TRANSACTION VALUATION*                  AMOUNT OF FILING FEE
----------------------                  --------------------

     $161,809,233                             $32,362



*    Estimated for purposes of calculating the amount of filing fee only.
     This calculation assumes the purchase of all outstanding shares of
     common stock, par value $.01 per share (the "Shares"), of Funco, Inc.
     (the "Company") at a price per Share of $24.75 in cash, without
     interest.  As of May 12, 2000, there were (i) 6,124,086 Shares
     outstanding and (ii) 785,155 Shares reserved for issuance for
     outstanding options to acquire Shares from the Company.  The amount of
     the filing fee, calculated in accordance with Rule 0-11 of the
     Securities and Exchange Act of 1934, is 1/50th of one percent of the
     aggregate Transaction Value.

[X]  Check box if any part of the fee is offset as provided by Rule 0-
     11(a)(2) and identify the filing with which the offsetting fee was
     previously paid.  Identify the previous filing by registration statement
     number, or the Form or Schedule and the date of its filing.

     Amount Previously Paid:       $32,362
     Form or Registration No.:     Schedule TO
     Filing Party:                 Barnes & Noble, Inc. and B&N Acquisition
                                   Corporation
     Date Filed:                   May 16, 2000

[ ]  Check the box if the filing relates solely to preliminary communications
     made before the commencement of a tender offer.

     Check the appropriate boxes below to designate any transactions to which
     the statement relates:

     [X]  third-party tender offer subject to Rule 14d-1.

     [ ]  issuer tender offer subject to Rule 13e-4.

     [ ]  going-private transaction subject to Rule 13e-3.

     [ ]  amendment to Schedule 13D under Rule 13d-2.

     Check the following box if the filing is a final amendment reporting the
     results of the tender offer: [ ]

                                TENDER OFFER

     This Amendment No. 1 amends and supplements the Tender Offer Statement
on Schedule TO (the "Schedule TO") filed with the Securities and Exchange
Commission on May 16, 2000 by B&N Acquisition Corporation, a Minnesota
corporation ("Purchaser") and a wholly-owned indirect subsidiary of Barnes &
Noble, Inc., a Delaware corporation ("Parent").  The Schedule TO relates to
the offer by Purchaser to purchase all of the outstanding shares of common
stock, par value $.01 per share (the "Shares"), of Funco, Inc., a Minnesota
corporation (the "Company"), for a price of $24.75 per share , net to the
seller in cash, without interest, upon the terms and subject to the
conditions set forth in the Offer to Purchase, dated May 16, 2000, and in the
related Letter of Transmittal (which, as either may be amended or
supplemented, together constitute the "Offer").

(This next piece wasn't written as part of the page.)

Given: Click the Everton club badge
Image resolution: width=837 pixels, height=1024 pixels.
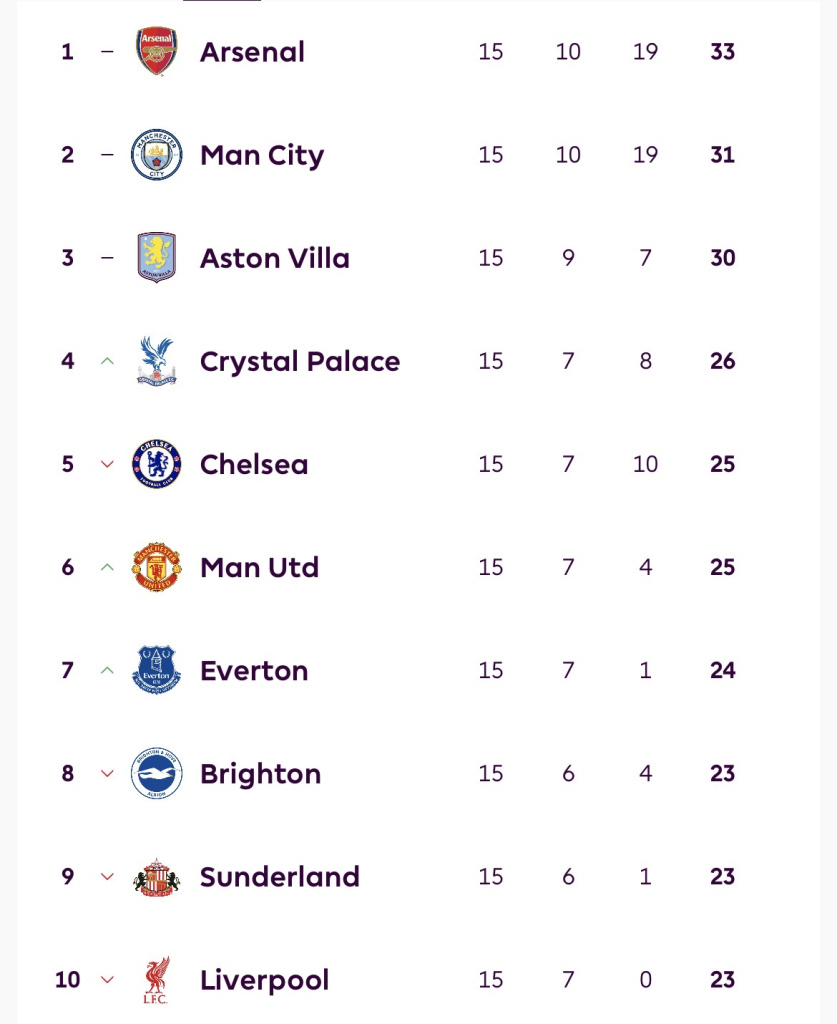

Item 11. ADDITIONAL INFORMATION.

     Item 11 is hereby amended and supplemented by the following:

     (c)  On June 1, 2000, Parent issued a press release announcing the early
          termination of the Hart-Scott-Rodino waiting period in respect of
          the Offer, a copy of which is attached hereto as Exhibit (a)(8) and
          is incorporated herein by reference.

Item 12. MATERIALS TO BE FILED AS EXHIBITS.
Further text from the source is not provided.